Some members of Congress have been working to defeat or come up with alternatives for the Department of Labor's fiduciary proposal (RIN 1210-AB32), which would extend the Employee Retirement Income Security Act's conflict-of-interest requirements to brokers handling workers' retirement savings.

This is in addition to the Retail Investor Protection Act (H.R. 1090), passed in the House in late October (H.R. 1090) that would halt the proposal until after the Securities and Exchange Commission finalizes rules on standards of conduct for brokers and dealers. SEC Chairman Mary Jo White said Nov. 10 that the SEC is “full-out focused” on crafting a uniform fiduciary standard for broker-dealers, but it won't be a fast process.

House Bill: The Retirement Choice Protection Act of 2015 (H.R. 3922), introduced in the House on Nov. 4 by Rep. Mike Kelly (R-Pa.) and co-sponsored by Rep. Sam Johnson (R-Texas), would transfer DOL authority for oversight of individual retirement accounts to the Treasury Department. The bill also includes a “best interest standard for advice fiduciaries” to IRAs and retirement plans not subject to ERISA. Under the standard, advisers could make recommendations on a limited range of products, including proprietary products, so long as the adviser makes proper disclosures. The bill also would allow advisers to receive compensation that varies based on the transaction, services or products involved, also dependent on proper disclosures.

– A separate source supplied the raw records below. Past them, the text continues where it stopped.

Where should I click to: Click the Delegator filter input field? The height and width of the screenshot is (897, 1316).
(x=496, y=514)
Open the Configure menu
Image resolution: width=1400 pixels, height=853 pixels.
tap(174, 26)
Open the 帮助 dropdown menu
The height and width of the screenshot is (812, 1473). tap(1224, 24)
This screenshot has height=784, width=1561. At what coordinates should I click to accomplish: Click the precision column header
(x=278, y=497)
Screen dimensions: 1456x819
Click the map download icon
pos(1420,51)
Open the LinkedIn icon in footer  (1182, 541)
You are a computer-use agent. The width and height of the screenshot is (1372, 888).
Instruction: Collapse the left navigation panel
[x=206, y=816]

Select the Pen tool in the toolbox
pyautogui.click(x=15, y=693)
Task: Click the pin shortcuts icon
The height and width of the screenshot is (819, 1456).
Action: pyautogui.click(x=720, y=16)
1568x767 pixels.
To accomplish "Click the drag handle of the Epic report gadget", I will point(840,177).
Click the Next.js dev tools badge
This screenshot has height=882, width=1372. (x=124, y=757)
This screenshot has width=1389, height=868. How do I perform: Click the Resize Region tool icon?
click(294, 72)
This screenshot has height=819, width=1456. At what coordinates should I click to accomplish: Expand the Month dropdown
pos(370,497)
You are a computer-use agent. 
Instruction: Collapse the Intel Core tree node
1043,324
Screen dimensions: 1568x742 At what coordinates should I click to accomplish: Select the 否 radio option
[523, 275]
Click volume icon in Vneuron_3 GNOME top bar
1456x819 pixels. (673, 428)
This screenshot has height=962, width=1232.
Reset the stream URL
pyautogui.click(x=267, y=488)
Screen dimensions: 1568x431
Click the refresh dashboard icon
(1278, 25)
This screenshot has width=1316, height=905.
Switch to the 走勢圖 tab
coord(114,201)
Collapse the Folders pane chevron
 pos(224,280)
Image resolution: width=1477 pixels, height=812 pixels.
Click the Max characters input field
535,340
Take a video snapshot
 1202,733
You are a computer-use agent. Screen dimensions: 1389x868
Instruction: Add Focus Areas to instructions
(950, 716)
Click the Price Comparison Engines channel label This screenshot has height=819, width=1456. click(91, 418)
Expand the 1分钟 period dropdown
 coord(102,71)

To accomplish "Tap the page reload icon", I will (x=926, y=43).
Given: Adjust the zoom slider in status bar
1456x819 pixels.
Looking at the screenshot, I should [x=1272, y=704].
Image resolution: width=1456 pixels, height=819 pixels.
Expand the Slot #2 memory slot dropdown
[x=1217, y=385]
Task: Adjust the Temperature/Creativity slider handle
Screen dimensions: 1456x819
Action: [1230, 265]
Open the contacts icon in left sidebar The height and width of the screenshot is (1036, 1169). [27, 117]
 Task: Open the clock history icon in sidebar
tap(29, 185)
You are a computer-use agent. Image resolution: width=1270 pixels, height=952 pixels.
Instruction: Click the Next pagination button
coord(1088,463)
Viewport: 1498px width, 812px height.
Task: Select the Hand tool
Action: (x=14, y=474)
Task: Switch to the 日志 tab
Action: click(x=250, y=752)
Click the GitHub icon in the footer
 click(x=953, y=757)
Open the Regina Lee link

Listening Sessions: The House Appropriations Committee Republicans are planning as early as the week of Nov. 16 to hold “listening and member education sessions” on DOL funding legislation and four other appropriations bills that have yet to see a vote in the chamber. The committee approved a funding bill for the DOL, Department of Health and Human Services and related agencies (H.R. 3020) in June, but that measure hasn't seen a floor vote.  Lawmakers and lobbyists told Bloomberg BNA that a provision to block the DOL's proposed fiduciary rule is among the bill's labor policy riders with the best chance of surviving the appropriations process.

Best Interest Principles: A bipartisan group of House lawmakers teamed to release on Nov. 5 a set of “best interest” principles to form the basis of financial education and advice legislation they are  developing to counter the DOL's proposed fiduciary rule.  The principles address key concerns that critics have leveled against the DOL's proposed rule, such as fears that the regulation would restrict advice for low- and middle-income investors and small businesses. The principles would require that advisers act in their clients' best interest, but don't include the word “ fiduciary”—and don't include the legally binding contractual structure in the DOL proposal.